__Text extract__.

^^^^

Philip McGough (born 1950) is a British actor from Penygraig, Wales, with many appearances on UK television and a former member of the Royal Shakespeare Company.

Personal life
In an interview with The Mirror in 2001, McGough revealed he had trained as a monk between the ages of 14 to 26. After leaving the order, he worked as a teacher before embarking on a Hippy Trip that failed and led him into acting.

McGough is married and has three children.

Career
McGough made his first big break on TV in Thames Television's series Rooms as Eddie Graham. His well-known television roles include Sergeant Calder, a member of the British Army's bomb disposal squad, in the Doctor Who story Resurrection of the Daleks (1984), secret service detective Edwin Woodhall in the Alan Bleasdale-written drama The Monocled Mutineer (1986), Charles Dawson in soap opera Brookside, the conman Arnie in the Only Fools and Horses episode "Chain Gang" (1989), Provost Marshall in Sharpe's Gold and Dr. Malcolm Nicholson in Bad Girls, a role he played in 28 episodes. At the 2010 British Soap Awards, he was nominated as Villain of the Year for his portrayal of Dr Nicholson. He appeared in Midsomer Murders “Bantling Boy” as Geoffrey (2005). In 2006, he guest-starred in the audio drama Sapphire and Steel: Perfect Day. McGough also featured in an episode of the popular British mystery series Jonathan Creek, "The Reconstituted Corpse", in which he plays the part of Zola Zbzewski's agent, stalker and murder accomplice. In 2010, he was a regular in Doctors as Dr. Charlie Bradfield.

^^^^

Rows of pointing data
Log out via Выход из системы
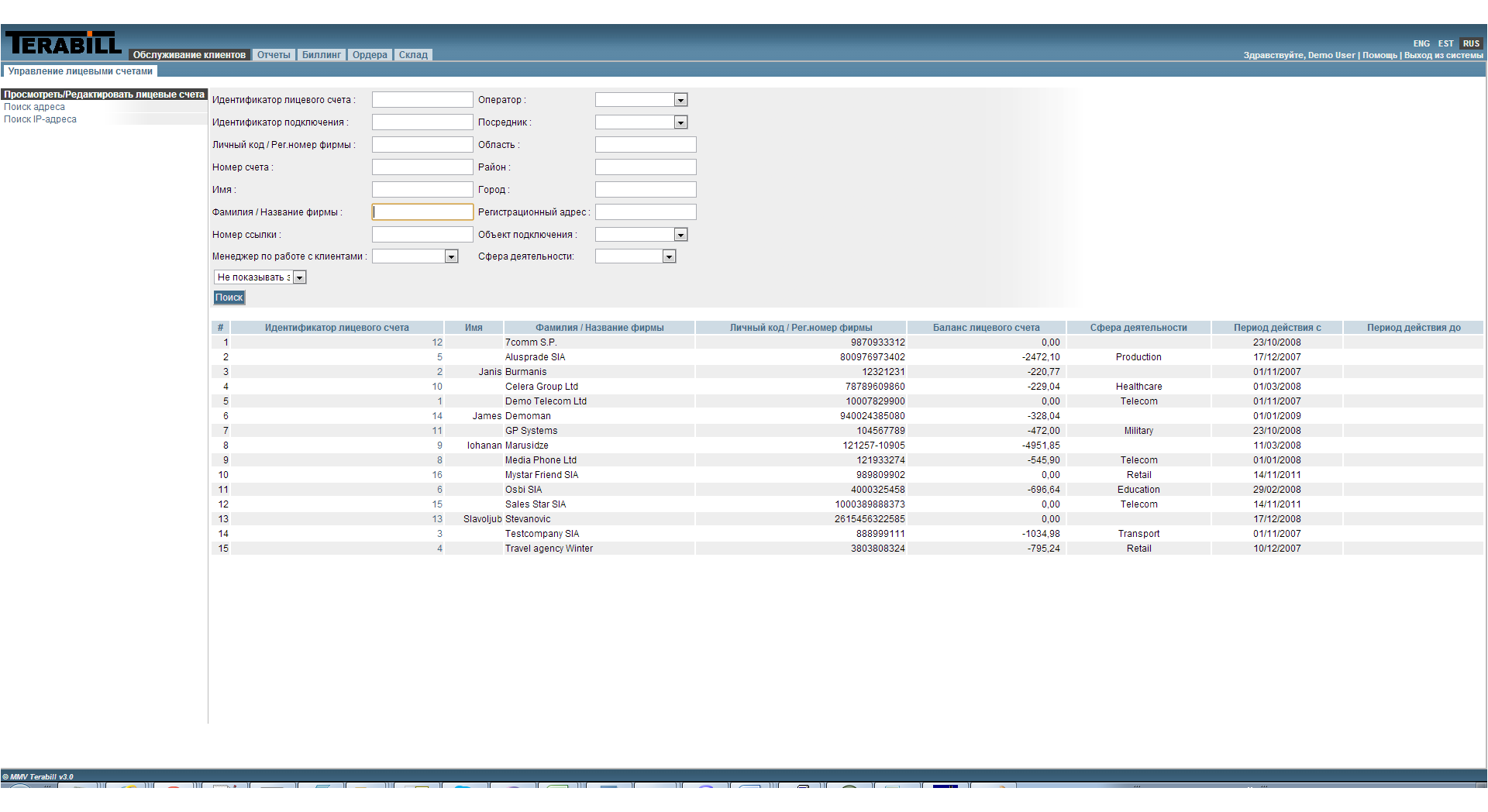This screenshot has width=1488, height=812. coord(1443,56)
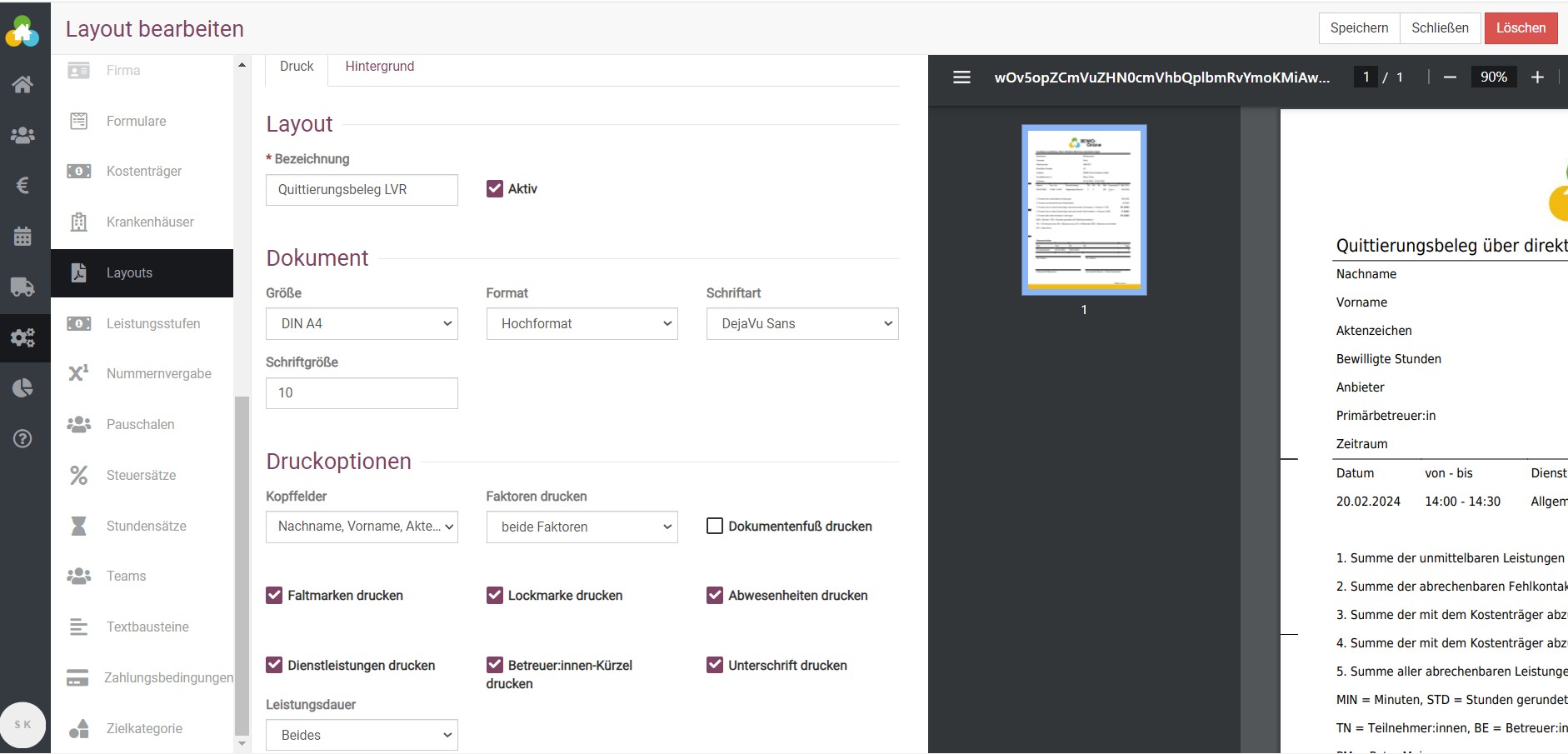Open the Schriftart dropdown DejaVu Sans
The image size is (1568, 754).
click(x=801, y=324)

^^^^

__To-do list__.
#1 In the Philip McGough biography, how many episodes of Bad Girls did he play Dr. Malcolm Nicholson in?
#2 Proceed with the Philip McGough biography from the point where it stops.

__Final answers__.
#1 28 episodes.

#2
During the early 1970s, McGough was a member of the Half Moon Theatre Company. McGough was a member of the Royal Shakespeare Company during 1979 appearing in the productions of Antony and Cleopatra as Chief Eunuch Mardian, The Churchill Play, Once in a Lifetime, The White Guard, Wild Oats, Mens Beano and Captain Swing. McGough played Stalin in the 1985 production of Howard Barker's The Power of the Dog at Hampstead Theatre. In 2014, McGough conceived and starred in the BBC Radio 4 programme In Belloc's Footsteps.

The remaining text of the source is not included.